** Exercise details **
Given the entries below, would you transcribe exactly the lines starting at the one with "Where should I" and ending at the one with "Task: Click the open folder toolbar icon", both kept, pictures omitted, nothing extra?

** Dataset **
- - - - -
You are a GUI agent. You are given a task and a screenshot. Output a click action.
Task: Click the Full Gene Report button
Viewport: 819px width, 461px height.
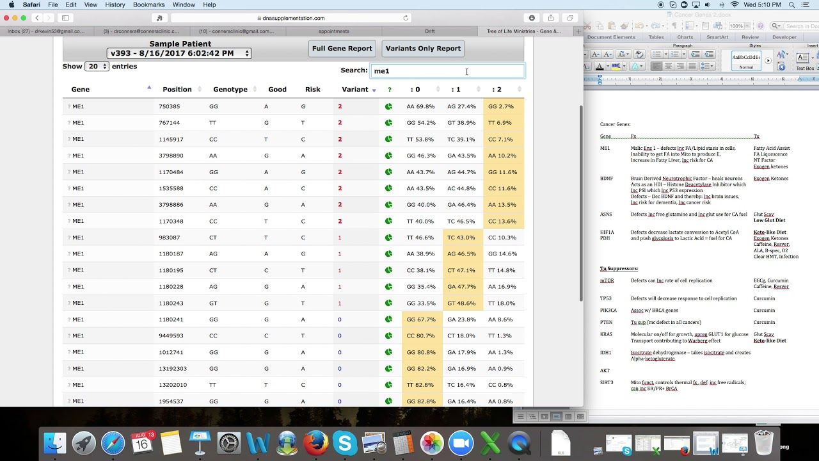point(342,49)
- - - - -
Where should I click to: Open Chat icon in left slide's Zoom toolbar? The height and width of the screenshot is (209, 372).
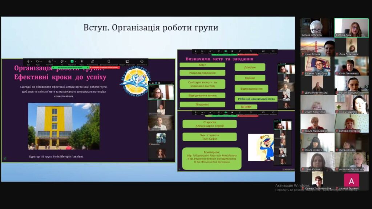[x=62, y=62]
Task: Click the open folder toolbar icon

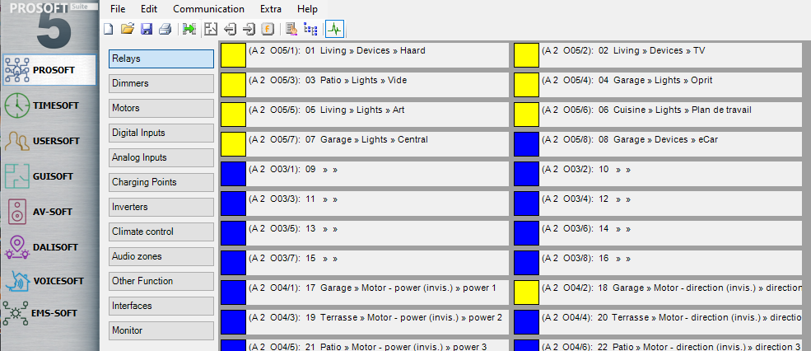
- - - - -
** Your solution **
Where should I click to: Open Chat icon in left slide's Zoom toolbar? The height and width of the screenshot is (209, 372).
[x=62, y=62]
Task: Click the open folder toolbar icon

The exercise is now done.